Today’s artificial intelligence (AI) and business transformation projects require a much more holistic approach when evaluating the value created for an entire organization. Consequently, boards and their executives seek richer attributes to augment their traditional decision-making techniques, which is where a process dubbed return on transformation investment (RTI) comes in. Four elements drive the RTI methodology: cost, benefit, probability, and project type. Constellation recommends forecasting each element over a five-year period.

RTI is necessary because the usual understanding of economic impact is not enough to determine successful transformation. In conversations with more than 200 leading business transformation executives, Constellation found that most believe existing techniques fail to provide a holistic and pragmatic perspective for a few reasons:

The long view is often ignored in short-term project execution.

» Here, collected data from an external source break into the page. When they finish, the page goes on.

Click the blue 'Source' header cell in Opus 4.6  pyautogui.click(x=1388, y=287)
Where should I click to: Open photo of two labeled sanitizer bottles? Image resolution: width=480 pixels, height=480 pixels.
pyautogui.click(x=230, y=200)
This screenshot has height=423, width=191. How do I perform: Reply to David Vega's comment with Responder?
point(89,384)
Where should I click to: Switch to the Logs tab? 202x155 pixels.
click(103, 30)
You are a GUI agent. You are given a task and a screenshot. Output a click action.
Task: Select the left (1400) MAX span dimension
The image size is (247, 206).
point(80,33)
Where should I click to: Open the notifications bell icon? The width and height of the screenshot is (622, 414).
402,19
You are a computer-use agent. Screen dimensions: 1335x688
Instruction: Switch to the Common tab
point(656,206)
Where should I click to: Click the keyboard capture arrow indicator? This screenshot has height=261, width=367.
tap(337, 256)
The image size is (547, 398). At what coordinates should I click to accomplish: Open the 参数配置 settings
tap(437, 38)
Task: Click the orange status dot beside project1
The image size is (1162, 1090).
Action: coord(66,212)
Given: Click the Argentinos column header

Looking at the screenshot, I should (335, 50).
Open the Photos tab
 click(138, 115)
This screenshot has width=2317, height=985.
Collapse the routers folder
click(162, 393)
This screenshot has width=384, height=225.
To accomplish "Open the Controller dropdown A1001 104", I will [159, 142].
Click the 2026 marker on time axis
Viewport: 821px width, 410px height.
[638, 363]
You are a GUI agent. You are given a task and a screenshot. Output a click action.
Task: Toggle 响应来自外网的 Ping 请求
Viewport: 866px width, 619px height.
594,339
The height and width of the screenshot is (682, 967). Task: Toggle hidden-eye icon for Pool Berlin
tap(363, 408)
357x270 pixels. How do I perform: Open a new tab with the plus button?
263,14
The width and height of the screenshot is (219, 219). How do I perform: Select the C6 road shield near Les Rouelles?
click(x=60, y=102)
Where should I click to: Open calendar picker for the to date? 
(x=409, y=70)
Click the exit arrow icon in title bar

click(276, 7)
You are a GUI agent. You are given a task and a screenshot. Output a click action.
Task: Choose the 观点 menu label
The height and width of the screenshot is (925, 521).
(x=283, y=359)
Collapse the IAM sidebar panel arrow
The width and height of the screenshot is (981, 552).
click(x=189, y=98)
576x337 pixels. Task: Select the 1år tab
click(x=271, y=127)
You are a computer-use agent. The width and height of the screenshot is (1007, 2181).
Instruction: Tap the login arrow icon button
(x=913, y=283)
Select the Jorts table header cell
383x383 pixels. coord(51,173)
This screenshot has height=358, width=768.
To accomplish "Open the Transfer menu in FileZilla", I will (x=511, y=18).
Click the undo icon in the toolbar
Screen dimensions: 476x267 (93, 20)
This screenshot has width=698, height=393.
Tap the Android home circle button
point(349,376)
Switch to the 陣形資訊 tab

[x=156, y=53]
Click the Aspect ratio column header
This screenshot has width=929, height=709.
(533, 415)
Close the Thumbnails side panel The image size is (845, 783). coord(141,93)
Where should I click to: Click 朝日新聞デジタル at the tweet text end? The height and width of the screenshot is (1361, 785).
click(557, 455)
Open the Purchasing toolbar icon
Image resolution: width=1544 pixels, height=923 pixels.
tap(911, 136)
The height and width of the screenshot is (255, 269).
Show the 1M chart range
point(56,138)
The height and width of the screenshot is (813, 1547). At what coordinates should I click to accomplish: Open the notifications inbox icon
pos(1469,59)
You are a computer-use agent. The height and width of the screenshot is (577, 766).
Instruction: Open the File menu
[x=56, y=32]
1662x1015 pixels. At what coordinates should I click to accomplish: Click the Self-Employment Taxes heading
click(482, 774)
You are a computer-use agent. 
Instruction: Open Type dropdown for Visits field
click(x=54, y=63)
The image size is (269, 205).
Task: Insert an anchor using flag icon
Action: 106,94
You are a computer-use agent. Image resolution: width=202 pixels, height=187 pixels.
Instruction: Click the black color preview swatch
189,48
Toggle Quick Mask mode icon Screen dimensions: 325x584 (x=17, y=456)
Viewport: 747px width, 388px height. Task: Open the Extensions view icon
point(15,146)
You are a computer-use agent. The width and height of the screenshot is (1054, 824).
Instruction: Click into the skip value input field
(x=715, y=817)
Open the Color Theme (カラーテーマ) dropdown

Even though business transformation projects have longer time frames, most business leaders and technology executives work from yearly budgets but live quarter to quarter. With an average tenure of 2.8 years for transformation leaders, the incentives are not in alignment with long-term benefits. In fact, most ROI calculations fail to consider the longer-term impact analysis.

The likelihood of success is not considered in investment analysis. Executives often make their case for transformation using the most complex analysis and management-consulting types of projections. Unfortunately, project sponsors rarely rank the likelihood of success for these transformation efforts. A proper portfolio analysis requires an understanding of a project’s propensity for success.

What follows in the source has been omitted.